University of Göttingen - Faculty of Biology - Institute of Microbiology and Genetics - Department of Bioinformatics
We are developping a gene prediction software that finds protein coding genes in eukaryotic DNA. The program, which is called AUGUSTUS, is based on a Semi-Markov linear-chain Conditional Random Field.
This model probabilistically models the base composition of coding regions, untranslated regions, introns and intergenic regions, the donor and acceptor splice site, the branch point region, the translation start, the lengths of exons and introns, the number of exons per gene and signals at the transcription end and start. We have also developped a method for incorporating extrinsic information about the gene structure in a way that allows for errors in the extrinsic information.
Related subtopics are:
Detecting Recombination in Viruses:
We developped a Hidden-Markov-Model (HMM) that is a generalization of profile HMMs, that are commonly used for modelling protein sequence families. Our model is called a jumping profile HMM ans was programmed by Anne. It models a collection (superfamiliy) of sequence families and allows that a given sequence is locally similar to different families in the collection. This model is applied in order to detect HIV sequences that are a recombination of HIV sequences from different subtypes of HIV. Such recombinations are frequent in HIV and so-called Circulating Recombinant Forms play a significant role in the global pandemic. We are collaborating with colleagues from the Los Alamos National Laboratory on HIV recombination.

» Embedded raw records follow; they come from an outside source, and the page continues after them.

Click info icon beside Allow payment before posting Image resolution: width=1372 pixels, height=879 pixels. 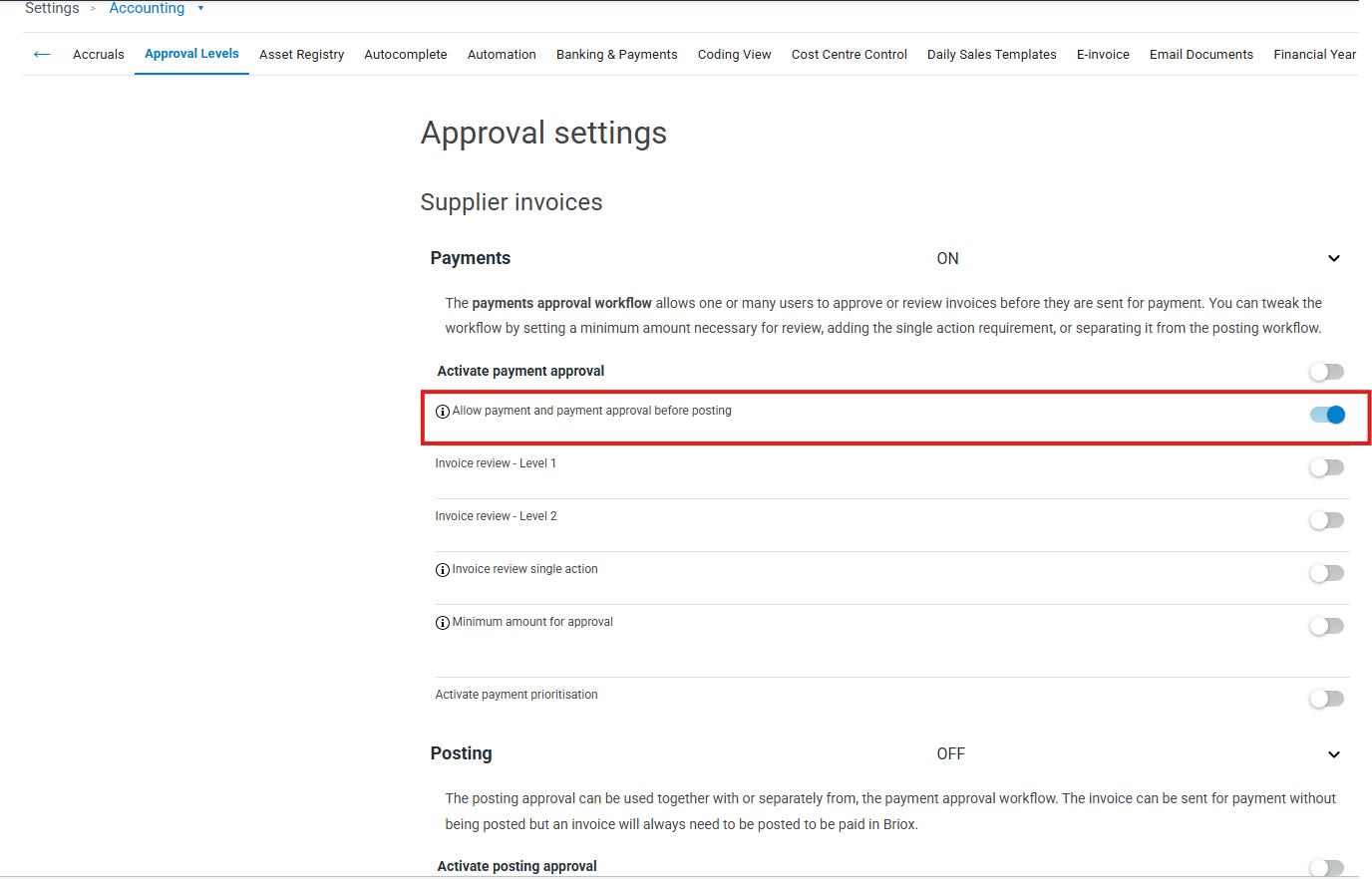pyautogui.click(x=443, y=412)
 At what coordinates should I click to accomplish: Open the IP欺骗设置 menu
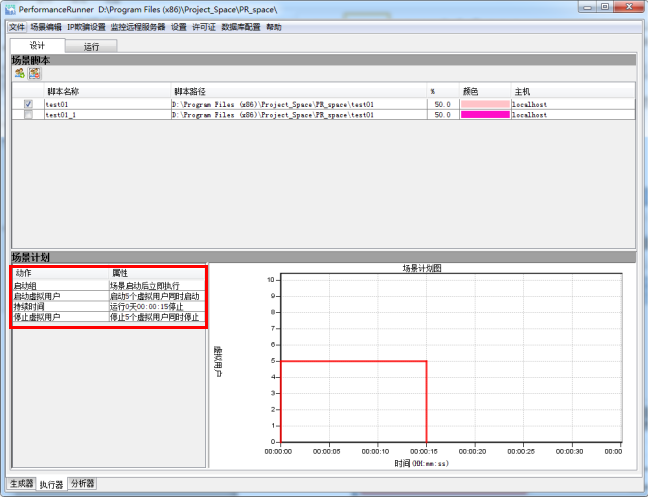click(86, 27)
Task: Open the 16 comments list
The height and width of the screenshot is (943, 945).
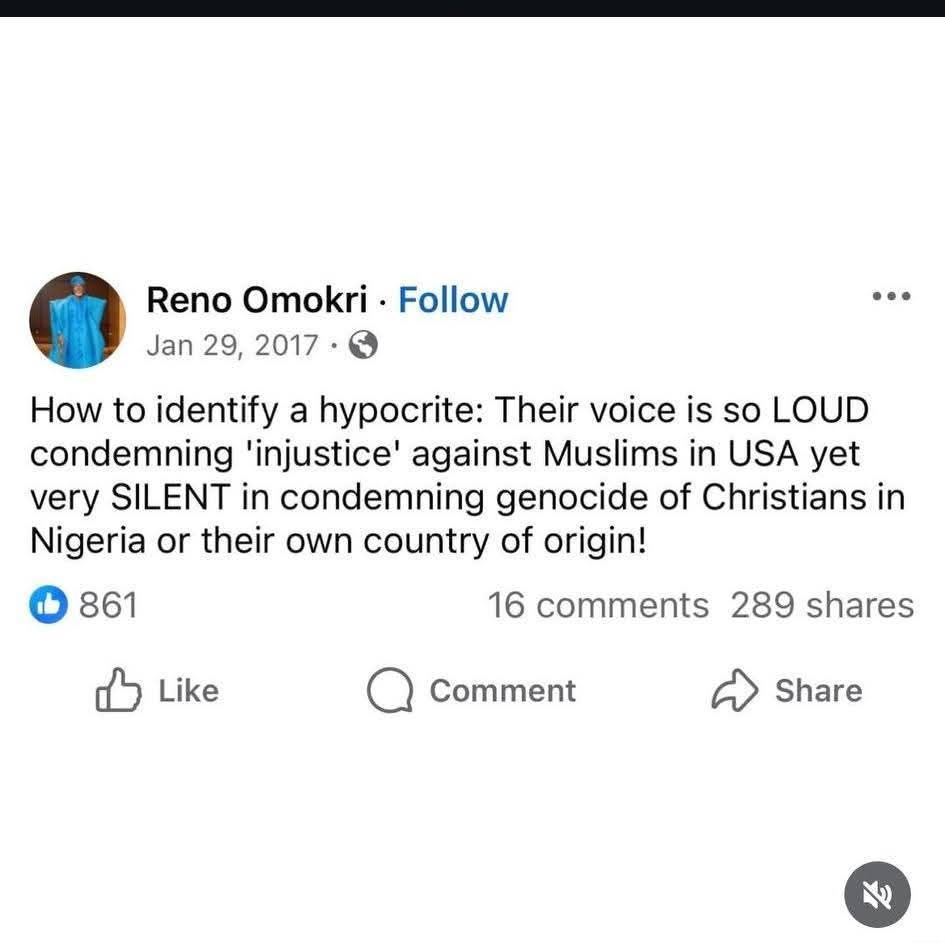Action: [597, 605]
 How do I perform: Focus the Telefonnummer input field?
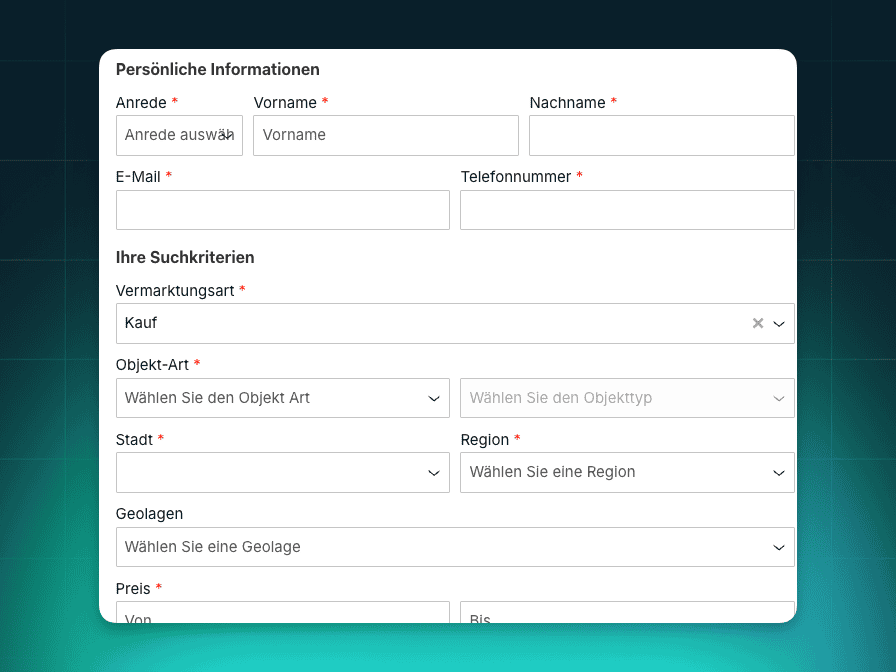[x=627, y=210]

Inferring the Genealogy of a Sequence Set in the Presence of Recombination:
Based on our experience with recombination in HIV, we aim at developing a general tool that predicts for a set of sequences its "history" like in a phylogenetic tree. However the new method should also predict when there has been recombination in the past, and the ancestors of which current taxa have been involved. This work is chiefly done by Ingo.
Detecting Protein-Protein Interaction Sites:
Together with Stephan Waack we are exporing methods based on Conditional Random Fields for predicting, which resudiues in a protein belong to the interface and which residues don't.